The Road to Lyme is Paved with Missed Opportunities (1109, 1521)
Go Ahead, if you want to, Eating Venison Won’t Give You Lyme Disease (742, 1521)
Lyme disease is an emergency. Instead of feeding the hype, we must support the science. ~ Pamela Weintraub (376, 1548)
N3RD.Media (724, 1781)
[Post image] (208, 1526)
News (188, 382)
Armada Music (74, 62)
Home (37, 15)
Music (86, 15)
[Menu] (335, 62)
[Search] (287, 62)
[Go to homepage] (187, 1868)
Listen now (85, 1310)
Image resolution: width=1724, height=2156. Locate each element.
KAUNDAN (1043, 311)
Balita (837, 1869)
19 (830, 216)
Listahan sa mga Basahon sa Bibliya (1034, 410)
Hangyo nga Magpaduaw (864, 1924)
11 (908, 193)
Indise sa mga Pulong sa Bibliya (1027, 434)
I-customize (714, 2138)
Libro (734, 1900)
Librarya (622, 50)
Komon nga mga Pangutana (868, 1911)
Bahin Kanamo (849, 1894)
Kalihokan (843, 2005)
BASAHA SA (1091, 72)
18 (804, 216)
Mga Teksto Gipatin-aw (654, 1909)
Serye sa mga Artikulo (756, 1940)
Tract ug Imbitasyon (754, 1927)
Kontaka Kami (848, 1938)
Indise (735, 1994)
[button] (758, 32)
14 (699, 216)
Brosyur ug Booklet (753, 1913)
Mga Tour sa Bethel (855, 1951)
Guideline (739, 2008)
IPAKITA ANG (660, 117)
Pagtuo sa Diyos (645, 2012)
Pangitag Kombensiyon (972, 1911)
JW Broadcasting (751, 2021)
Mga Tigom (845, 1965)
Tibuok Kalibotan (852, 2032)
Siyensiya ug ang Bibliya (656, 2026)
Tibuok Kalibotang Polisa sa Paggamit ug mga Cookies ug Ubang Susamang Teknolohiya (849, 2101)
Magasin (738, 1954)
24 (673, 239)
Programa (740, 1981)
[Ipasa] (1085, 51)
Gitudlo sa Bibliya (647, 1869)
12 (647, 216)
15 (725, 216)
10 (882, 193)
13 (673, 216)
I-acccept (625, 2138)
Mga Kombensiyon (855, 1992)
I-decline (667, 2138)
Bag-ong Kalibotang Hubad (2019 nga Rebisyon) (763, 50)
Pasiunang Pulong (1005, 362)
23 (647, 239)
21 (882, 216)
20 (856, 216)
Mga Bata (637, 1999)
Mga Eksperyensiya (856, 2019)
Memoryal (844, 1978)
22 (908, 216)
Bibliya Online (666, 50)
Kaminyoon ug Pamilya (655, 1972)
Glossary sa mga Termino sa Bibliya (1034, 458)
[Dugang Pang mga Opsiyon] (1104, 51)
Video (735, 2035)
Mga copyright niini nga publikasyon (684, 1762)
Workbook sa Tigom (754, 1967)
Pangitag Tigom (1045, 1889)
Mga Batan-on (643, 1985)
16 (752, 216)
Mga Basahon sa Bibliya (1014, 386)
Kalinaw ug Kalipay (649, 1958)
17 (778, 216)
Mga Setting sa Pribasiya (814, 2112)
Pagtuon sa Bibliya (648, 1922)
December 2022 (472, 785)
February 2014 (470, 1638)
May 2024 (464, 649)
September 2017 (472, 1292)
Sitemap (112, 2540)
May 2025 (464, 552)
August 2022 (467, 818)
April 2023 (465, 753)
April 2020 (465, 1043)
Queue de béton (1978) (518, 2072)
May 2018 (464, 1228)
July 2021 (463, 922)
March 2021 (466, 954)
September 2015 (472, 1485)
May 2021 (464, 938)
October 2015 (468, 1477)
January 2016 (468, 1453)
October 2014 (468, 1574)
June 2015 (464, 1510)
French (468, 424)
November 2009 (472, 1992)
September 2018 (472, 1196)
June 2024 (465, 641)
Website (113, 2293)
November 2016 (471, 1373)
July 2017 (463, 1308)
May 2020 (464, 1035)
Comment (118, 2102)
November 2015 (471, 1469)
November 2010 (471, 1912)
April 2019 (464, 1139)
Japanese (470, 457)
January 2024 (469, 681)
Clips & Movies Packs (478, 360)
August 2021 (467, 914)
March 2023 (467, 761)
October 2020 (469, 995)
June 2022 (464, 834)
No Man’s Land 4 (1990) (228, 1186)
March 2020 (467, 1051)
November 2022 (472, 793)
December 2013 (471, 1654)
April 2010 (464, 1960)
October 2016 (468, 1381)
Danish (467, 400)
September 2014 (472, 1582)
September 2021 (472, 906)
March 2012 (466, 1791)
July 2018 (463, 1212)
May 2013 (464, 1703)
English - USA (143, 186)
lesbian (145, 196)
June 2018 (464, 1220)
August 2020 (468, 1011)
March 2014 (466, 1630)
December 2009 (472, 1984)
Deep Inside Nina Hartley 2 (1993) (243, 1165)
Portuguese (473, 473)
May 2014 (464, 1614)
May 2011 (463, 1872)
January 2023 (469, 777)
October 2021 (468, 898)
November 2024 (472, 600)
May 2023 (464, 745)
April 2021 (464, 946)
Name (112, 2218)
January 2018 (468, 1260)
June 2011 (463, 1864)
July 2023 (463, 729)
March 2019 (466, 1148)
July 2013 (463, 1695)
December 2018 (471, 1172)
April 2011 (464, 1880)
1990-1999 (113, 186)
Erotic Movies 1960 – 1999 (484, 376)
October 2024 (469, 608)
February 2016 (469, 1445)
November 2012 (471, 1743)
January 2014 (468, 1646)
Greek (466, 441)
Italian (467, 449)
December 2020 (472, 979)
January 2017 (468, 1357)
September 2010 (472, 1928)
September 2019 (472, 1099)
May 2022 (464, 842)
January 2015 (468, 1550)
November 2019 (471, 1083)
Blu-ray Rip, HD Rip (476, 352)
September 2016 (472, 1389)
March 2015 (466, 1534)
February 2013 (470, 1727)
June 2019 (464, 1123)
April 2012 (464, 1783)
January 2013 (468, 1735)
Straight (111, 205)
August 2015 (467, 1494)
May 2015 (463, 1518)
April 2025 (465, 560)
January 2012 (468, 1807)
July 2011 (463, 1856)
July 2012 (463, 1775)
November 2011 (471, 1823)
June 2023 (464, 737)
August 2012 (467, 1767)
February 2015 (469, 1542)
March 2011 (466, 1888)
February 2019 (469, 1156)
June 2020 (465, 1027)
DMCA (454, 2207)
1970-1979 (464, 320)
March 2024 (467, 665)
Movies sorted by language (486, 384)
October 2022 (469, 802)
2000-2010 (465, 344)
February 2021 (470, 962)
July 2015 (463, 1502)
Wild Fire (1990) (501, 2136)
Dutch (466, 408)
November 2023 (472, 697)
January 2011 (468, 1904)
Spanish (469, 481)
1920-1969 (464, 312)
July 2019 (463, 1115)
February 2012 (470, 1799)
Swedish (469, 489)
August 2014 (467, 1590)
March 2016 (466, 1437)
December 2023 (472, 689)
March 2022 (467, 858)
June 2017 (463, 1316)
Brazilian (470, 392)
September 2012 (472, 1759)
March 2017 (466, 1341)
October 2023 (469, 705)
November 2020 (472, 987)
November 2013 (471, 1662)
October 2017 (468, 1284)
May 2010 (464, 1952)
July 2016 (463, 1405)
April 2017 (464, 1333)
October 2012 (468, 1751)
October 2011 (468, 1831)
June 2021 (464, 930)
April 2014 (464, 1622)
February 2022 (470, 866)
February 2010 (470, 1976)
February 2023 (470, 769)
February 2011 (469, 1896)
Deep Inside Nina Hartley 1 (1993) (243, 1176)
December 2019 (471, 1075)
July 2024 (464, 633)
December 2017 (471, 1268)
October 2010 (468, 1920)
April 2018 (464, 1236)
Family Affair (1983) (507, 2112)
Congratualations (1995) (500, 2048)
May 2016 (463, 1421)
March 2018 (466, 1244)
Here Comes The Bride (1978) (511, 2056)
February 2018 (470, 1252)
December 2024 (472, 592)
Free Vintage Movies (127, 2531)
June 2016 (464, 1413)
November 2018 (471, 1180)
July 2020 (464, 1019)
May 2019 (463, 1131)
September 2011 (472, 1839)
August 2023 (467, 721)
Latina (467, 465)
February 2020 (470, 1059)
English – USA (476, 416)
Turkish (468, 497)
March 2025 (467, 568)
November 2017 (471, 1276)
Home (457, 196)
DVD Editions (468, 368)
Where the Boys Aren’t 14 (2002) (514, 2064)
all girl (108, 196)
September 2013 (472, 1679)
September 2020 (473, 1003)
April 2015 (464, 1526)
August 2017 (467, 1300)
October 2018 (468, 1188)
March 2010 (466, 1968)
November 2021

● **Exercise brief**: Above are the records. Copy the lines beginning at the one that has "Name (112, 2218)" and ending with the one that has "December 2023 (472, 689)", unchanged.

● **Exercise result**:
Name (112, 2218)
January 2018 (468, 1260)
June 2011 (463, 1864)
July 2023 (463, 729)
March 2019 (466, 1148)
July 2013 (463, 1695)
December 2018 (471, 1172)
April 2011 (464, 1880)
1990-1999 (113, 186)
Erotic Movies 1960 – 1999 (484, 376)
October 2024 (469, 608)
February 2016 (469, 1445)
November 2012 (471, 1743)
January 2014 (468, 1646)
Greek (466, 441)
Italian (467, 449)
December 2020 (472, 979)
January 2017 (468, 1357)
September 2010 (472, 1928)
September 2019 (472, 1099)
May 2022 (464, 842)
January 2015 (468, 1550)
November 2019 (471, 1083)
Blu-ray Rip, HD Rip (476, 352)
September 2016 (472, 1389)
March 2015 (466, 1534)
February 2013 (470, 1727)
June 2019 (464, 1123)
April 2012 (464, 1783)
January 2013 (468, 1735)
Straight (111, 205)
August 2015 (467, 1494)
May 2015 (463, 1518)
April 2025 (465, 560)
January 2012 (468, 1807)
July 2011 (463, 1856)
July 2012 (463, 1775)
November 2011 (471, 1823)
June 2023 (464, 737)
August 2012 (467, 1767)
February 2015 (469, 1542)
March 2011 (466, 1888)
February 2019 (469, 1156)
June 2020 (465, 1027)
DMCA (454, 2207)
1970-1979 (464, 320)
March 2024 (467, 665)
Movies sorted by language (486, 384)
October 2022 (469, 802)
2000-2010 (465, 344)
February 2021 (470, 962)
July 2015 (463, 1502)
Wild Fire (1990) (501, 2136)
Dutch (466, 408)
November 2023 (472, 697)
January 2011 (468, 1904)
Spanish (469, 481)
1920-1969 (464, 312)
July 2019 (463, 1115)
February 2012 (470, 1799)
Swedish (469, 489)
August 2014 (467, 1590)
March 2016 (466, 1437)
December 2023 (472, 689)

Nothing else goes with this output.